私は iOS 開発者で、ローカルの html ページを UIWebView にロードするネイティブ iPhone アプリのセキュリティ面を調べています (これは、ブラウザーにネイティブ アプリの機能を提供する iOS クラスです)。
アプリがローカルの html ファイルを読み込み、そのファイルに外部の html ファイルへのリンクが含まれている場合、その外部ファイルがファイル (別の html ファイルまたは JavaScript ファイル) をクライアントにダウンロードすることは可能ですか? html/javascript に関する私の知識は、この分野では十分に詳細ではありません。
たとえばA.html、ファイルが電話に物理的に存在し、サーバー上の場所A.htmlへの href が含まれている場合、(何らかの手段を使用して)サーバーからデバイスにファイル (またはその他) を移動することは可能ですか?B.htmlB.htmlB.htmlC.htmlD.js
おそらくあなたが言いたいのは、HTML ページはデバイス上のコンテンツ/コードをダウンロード (および潜在的に実行または上書き) できるかということです。以下では、それを仮定するだけです。
まず、ブラウザーは、ユーザーの同意なしに何かをダウンロードすることはできません。これは、ブラウザが実際に何もダウンロードできない iOS で特に当てはまります。(まあ、実際には画像を長押ししてダウンロードできますが、それらはフォトロールに移動するだけです。他のダウンロードは失敗します。)
HTML ページ (および JavaScript、画像など) は、もちろん、ブラウザやUIWebView表示の前にデバイスにダウンロードされますが、ファイルシステム上のものにはアクセスできません。

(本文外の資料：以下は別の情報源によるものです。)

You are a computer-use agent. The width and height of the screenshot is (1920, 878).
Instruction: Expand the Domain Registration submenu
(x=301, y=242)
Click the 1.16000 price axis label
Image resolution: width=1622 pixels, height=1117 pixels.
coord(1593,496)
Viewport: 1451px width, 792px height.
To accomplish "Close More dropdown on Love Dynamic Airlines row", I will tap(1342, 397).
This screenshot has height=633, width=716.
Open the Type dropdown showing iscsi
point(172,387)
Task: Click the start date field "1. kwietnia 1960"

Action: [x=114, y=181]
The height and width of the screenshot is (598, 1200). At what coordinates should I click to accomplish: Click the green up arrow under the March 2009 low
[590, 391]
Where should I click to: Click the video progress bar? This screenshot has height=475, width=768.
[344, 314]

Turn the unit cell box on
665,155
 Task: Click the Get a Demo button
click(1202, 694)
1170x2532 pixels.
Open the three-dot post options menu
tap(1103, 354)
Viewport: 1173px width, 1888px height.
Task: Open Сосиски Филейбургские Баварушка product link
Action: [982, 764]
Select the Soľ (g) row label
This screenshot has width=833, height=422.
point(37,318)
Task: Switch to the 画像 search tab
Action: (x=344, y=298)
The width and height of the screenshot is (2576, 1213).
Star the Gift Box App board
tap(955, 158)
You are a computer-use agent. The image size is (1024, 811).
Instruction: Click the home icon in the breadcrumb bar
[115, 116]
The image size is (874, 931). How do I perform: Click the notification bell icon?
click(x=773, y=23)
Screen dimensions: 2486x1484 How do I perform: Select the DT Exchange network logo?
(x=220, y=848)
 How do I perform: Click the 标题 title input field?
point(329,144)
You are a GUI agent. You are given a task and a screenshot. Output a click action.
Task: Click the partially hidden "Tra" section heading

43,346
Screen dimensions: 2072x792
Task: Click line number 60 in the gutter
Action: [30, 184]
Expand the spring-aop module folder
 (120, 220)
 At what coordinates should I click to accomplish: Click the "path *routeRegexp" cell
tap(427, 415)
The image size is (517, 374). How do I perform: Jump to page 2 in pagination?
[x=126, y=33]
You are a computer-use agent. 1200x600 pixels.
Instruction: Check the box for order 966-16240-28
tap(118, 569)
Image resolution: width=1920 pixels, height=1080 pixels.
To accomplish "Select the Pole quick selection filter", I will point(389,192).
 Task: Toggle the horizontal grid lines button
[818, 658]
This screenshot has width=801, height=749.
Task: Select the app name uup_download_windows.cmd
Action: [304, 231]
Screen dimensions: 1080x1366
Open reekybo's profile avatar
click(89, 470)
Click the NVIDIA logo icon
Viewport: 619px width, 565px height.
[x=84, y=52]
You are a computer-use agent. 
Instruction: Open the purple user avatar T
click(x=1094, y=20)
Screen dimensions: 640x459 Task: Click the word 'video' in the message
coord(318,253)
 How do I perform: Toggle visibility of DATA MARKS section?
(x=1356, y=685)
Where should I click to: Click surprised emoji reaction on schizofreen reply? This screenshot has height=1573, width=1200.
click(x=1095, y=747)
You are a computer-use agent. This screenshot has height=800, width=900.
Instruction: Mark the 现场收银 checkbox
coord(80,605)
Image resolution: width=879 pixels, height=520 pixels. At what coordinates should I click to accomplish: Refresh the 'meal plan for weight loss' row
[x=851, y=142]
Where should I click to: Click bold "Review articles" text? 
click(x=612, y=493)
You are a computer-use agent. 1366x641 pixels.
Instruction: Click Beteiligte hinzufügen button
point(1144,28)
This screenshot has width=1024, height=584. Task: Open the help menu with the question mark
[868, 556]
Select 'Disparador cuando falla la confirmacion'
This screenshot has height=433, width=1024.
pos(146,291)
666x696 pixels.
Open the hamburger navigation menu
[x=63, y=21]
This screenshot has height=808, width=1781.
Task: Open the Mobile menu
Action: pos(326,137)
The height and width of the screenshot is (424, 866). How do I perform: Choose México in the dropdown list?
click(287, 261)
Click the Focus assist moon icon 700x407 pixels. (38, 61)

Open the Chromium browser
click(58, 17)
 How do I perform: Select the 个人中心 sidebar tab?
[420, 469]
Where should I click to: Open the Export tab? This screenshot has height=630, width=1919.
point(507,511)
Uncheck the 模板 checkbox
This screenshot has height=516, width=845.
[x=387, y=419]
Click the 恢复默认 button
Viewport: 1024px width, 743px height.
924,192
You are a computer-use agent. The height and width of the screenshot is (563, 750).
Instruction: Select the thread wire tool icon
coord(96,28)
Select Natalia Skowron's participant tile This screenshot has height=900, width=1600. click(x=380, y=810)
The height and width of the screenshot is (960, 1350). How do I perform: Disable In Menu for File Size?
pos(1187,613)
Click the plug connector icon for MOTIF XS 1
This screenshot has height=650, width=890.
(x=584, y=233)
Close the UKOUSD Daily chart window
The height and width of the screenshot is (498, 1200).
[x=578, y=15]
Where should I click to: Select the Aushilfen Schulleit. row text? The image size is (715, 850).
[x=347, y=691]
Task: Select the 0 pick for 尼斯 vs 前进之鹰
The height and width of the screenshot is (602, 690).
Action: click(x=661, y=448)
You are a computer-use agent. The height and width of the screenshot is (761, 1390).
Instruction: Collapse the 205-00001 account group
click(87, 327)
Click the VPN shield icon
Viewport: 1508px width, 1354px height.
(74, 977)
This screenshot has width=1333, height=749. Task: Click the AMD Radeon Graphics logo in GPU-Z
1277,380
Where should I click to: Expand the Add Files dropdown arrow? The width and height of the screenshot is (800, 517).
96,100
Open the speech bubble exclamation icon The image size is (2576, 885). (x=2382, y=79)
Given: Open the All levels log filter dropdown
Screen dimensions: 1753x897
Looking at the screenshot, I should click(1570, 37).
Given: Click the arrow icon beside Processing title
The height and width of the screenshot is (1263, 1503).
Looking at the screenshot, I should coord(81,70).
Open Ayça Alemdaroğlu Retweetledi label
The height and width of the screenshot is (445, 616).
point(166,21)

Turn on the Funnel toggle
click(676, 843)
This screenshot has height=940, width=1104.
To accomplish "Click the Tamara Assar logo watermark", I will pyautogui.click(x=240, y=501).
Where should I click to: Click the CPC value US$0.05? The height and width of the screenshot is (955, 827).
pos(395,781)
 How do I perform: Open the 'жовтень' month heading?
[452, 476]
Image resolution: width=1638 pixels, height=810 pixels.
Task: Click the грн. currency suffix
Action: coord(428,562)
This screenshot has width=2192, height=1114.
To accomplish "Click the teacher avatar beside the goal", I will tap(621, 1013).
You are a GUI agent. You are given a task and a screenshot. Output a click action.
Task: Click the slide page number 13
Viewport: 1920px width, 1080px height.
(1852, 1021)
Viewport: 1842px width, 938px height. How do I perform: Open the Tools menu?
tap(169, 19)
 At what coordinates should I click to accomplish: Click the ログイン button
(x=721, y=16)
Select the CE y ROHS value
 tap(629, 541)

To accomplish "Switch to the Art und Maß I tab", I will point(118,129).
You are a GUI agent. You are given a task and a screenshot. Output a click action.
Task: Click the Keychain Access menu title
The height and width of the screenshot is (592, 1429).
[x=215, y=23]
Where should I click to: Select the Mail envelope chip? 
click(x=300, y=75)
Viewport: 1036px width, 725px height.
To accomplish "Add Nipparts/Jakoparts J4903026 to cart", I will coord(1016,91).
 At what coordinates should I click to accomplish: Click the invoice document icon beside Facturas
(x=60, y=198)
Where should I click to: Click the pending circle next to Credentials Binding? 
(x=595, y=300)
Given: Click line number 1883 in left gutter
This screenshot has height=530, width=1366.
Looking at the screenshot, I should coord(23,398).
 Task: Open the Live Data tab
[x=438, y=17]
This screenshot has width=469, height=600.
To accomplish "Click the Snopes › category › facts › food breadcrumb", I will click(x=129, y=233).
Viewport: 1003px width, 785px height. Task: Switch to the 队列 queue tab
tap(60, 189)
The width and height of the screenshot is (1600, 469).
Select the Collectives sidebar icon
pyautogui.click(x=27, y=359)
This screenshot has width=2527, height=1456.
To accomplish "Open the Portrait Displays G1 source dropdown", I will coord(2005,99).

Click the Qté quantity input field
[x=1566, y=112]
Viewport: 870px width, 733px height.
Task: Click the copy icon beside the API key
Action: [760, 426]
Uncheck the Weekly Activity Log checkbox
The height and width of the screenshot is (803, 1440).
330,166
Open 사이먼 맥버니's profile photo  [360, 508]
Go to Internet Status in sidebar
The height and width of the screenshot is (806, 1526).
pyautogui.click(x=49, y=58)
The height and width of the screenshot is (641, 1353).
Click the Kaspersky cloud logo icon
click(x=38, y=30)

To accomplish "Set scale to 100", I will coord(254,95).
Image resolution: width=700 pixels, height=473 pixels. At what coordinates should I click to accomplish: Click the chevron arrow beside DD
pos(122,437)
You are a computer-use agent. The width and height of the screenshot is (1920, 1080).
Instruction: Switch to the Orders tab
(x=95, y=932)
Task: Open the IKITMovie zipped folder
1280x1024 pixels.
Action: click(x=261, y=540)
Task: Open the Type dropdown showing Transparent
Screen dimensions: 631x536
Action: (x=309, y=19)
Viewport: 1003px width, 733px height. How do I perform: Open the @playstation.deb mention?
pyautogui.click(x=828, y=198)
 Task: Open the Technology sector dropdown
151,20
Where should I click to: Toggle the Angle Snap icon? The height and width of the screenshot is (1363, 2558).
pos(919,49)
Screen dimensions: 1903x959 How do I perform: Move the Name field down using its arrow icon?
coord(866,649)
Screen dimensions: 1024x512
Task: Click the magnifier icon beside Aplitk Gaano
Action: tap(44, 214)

さらに、同一オリジンポリシーにより、Web ページはそのドメインの外部にあるものにはアクセスできません(クロスオリジン リクエストはこれを許可しますが、サーバーが特定のヘッダーを送信する必要があります)。
あなたのページがオンになっているとしましょう:適切にセットアップされていない場合、または (はるかに危険な) に(適切にセットアップする方法がない) にhttp://mywebsite.comリクエストを送信することはできません。http://blah.orgfile:///etc/passwd
ローカル ページについてはわかりませんが、(少なくともデスクトップの Chrome では)ローカル Web ページ は何もダウンロードできません。
もちろん、これらはすべて想定どおりの動作です。
Safari がファイルシステムへの非特権アクセスを許可する脆弱性のケース (たとえばこれ) がありましたが、ほとんどの場合、Apple によってパッチが迅速に適用されており、パッチを適用する必要はありません (回避したい場合は想定されていません)。不必要な頭痛)それらについて心配してください。